HAVANA TIMES — A lo largo de mi vida, he podido comprobar que esos detalles que vemos en las películas, o leemos en los libros, que nos parecen que desbordan la realidad, ciertamente tienen un basamento real en ella. Como la luna que tengo delante, ahora mismo, mientras escribo: enorme, descomunal, redonda, y roja.

Alguna vez vi en una novela mexicana, que un personaje tenía que comunicar algo muy importante a otro, pero la emoción no le permitía hablar. Sencillamente no salía la voz, aunque movía los labios. Y allá fui yo a imitar a los mexicanos, cuando a los 17 años, tuve que decirle a mi madre que mis llegadas tarde a la casa eran porque me entretenía en casa de mi novio.

Mi primer novio, mi primera relación amorosa. Con un muchacho. Todo miedo a una reacción adversa resultó fundado. Mi madre, con una tranquilidad pasmosa, me dijo que ya se lo imaginaba, y que por favor me cuidara, etc.

Muchas veces hemos pensado que la naturaleza se confabula en contra nuestra. Cuando necesitamos un día soleado, caen raíles de punta. O cuando nos vestimos decentemente para asistir a un lugar muy serio, la ola de calor hace que sudes a mares, y de paso pone de mal humor a la gente en la calle, que te empuja en las guaguas, te pisotean, y te echan la culpa.

Pero no siempre es así. Cuando comencé mi vida laboral, en el 2009, recuerdo que no tenía un lugar donde vivir, así que estuve una buena temporada de polizón en la Residencia Estudiantil del Instituto Superior de Arte.

Ese día, muy temprano en la mañana, salí hacia la locación donde se desarrollaba el rodaje en el que fungía como asistente de dirección.

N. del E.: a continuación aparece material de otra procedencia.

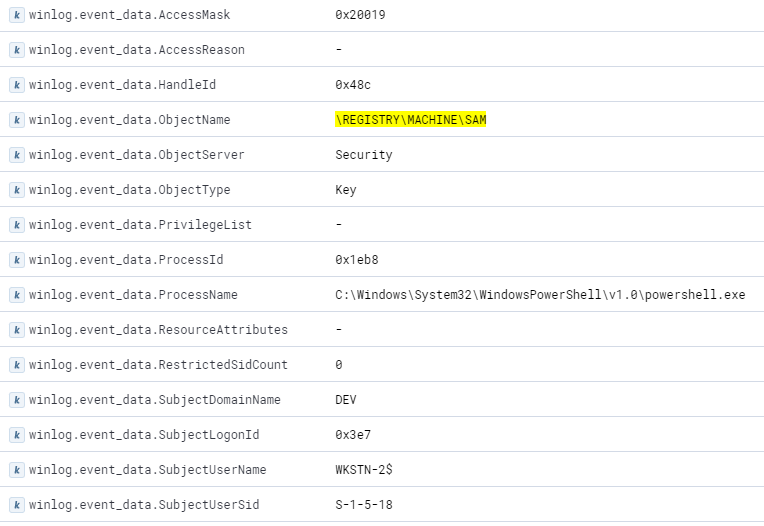Viewport: 764px width, 526px height.
Task: Click the keyword icon beside RestrictedSidCount
Action: [x=16, y=365]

En mi cabeza, todos los problemas y preocupaciones que esta función conlleva, sumados a la tormenta de tener que esconderme en la Residencia para que no me expulsaran y no quedar en la calle.

Pues voy caminando por el paseo de la calle 120 del barrio Romerillo, rodeado por enormes árboles, cuando comienza a caer una fina llovizna, e inmediatamente, frente a mi, se abre el cielo y comienzan a salir los primeros rayos del sol. En ese momento, se los juro, creí oír un coro celestial. Ese fue, quizás, el día de mi mejor rendimiento en el trabajo.

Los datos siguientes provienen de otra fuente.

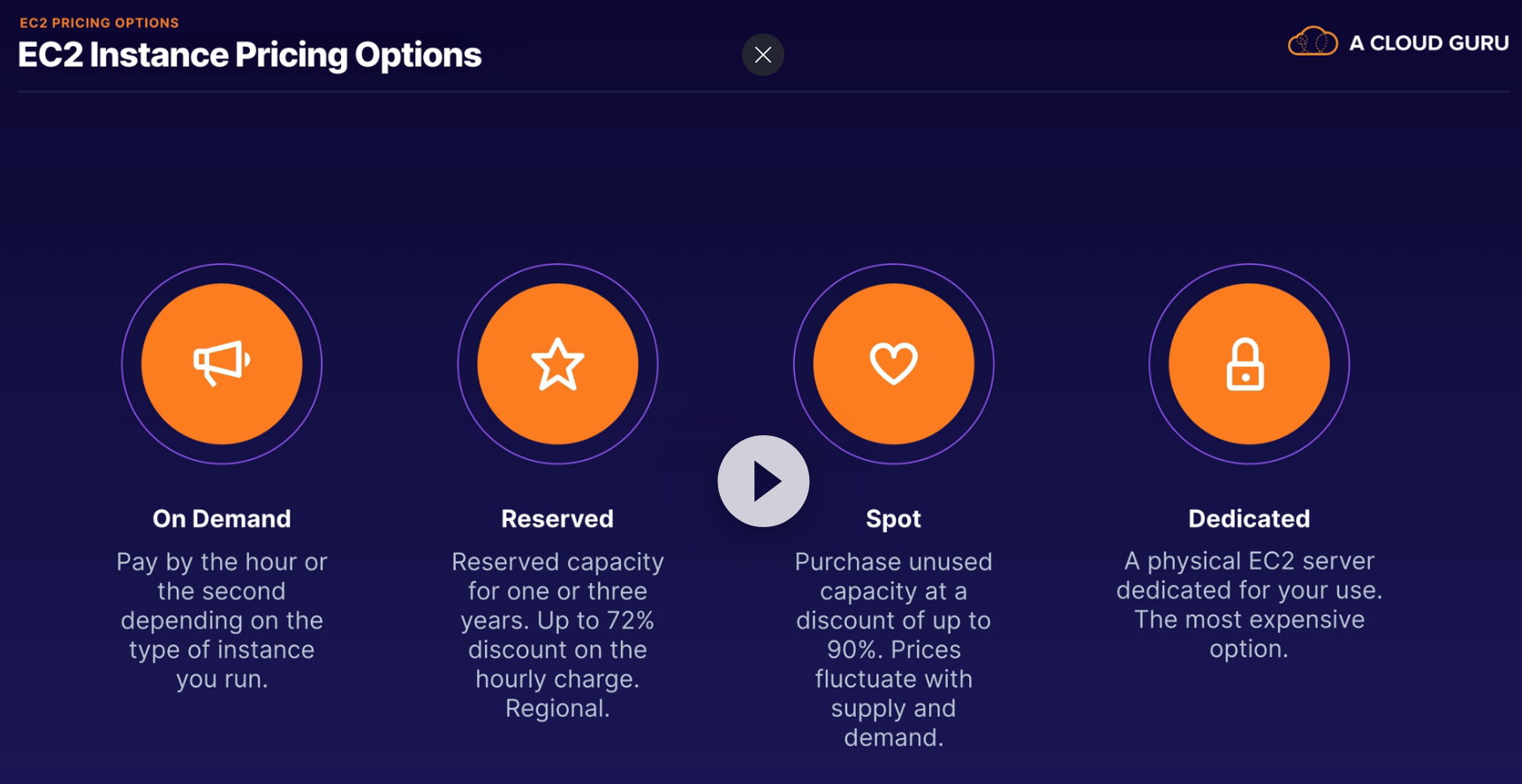Click the Spot unused capacity description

Y en cuanto a llorar, nunca se ha visto semejante espectáculo más que en el cine de cualquier nacionalidad. Gente por la calle, gente en el metro, gente en sus casas, gente en cualquier lugar destilando toneladas de lágrimas causadas por mil y una razones.

Así me vi hace poco, cuando recibí la noticia de que ya no podía seguir residiendo en casa de mi familia de La Habana. ¿Las razones? No importan. Como no les importó a ellos dejarme en la calle, sin pensar en que no tenía dinero para alquilar una habitación, o ningún otro lugar al que ir.

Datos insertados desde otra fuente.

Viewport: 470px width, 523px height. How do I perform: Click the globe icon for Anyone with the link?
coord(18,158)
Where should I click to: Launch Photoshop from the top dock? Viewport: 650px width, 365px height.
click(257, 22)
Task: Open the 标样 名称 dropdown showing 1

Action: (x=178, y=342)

Ese día lloré cerca de dos horas seguidas, mientras caminaba hacia la casa de una amiga. Y durante una semana, estuve llorando cada vez que uno de mis amigos me ofrecía su casa el tiempo que yo lo necesitara.

Lloré al comprobar que tengo pocos, pero inmejorables amigos. Lloré al saberme despreciado por mi familia de La Habana. Lloré al comprobar que mi familia de La Habana (¿o debería llamarles ex – familia…?) se volvieron viles y mezquinos al contacto con el dinero.

Y lloré y lloré, y aún lloro, (aunque menos) por ellos, por mí, por la vergüenza que esta acción suya traerá al resto de mi familia, y por lo que podría pensar de esto mi difunta abuela de estar viva.

Y lloro de felicidad, porque se que voy a perdonarlos, porque un lastre como ese no puede quedar sobre mis hombros por el resto de mis días, y eso me hace sentir grande.

Esta noche escribo, frente a una luna que ya adquiere su tamaño y color normales, e imagino a los cientos de escritores que en este momento estarán construyendo sus ficciones; a los miles que en otros tiempos las construyeron, y no puedo dejar de pensar en si fueron ellos tan geniales como para hacer que la vida los imite, o si al contrario, la vida los llevó a recrear los pasajes más emocionantes e increíbles del mundo.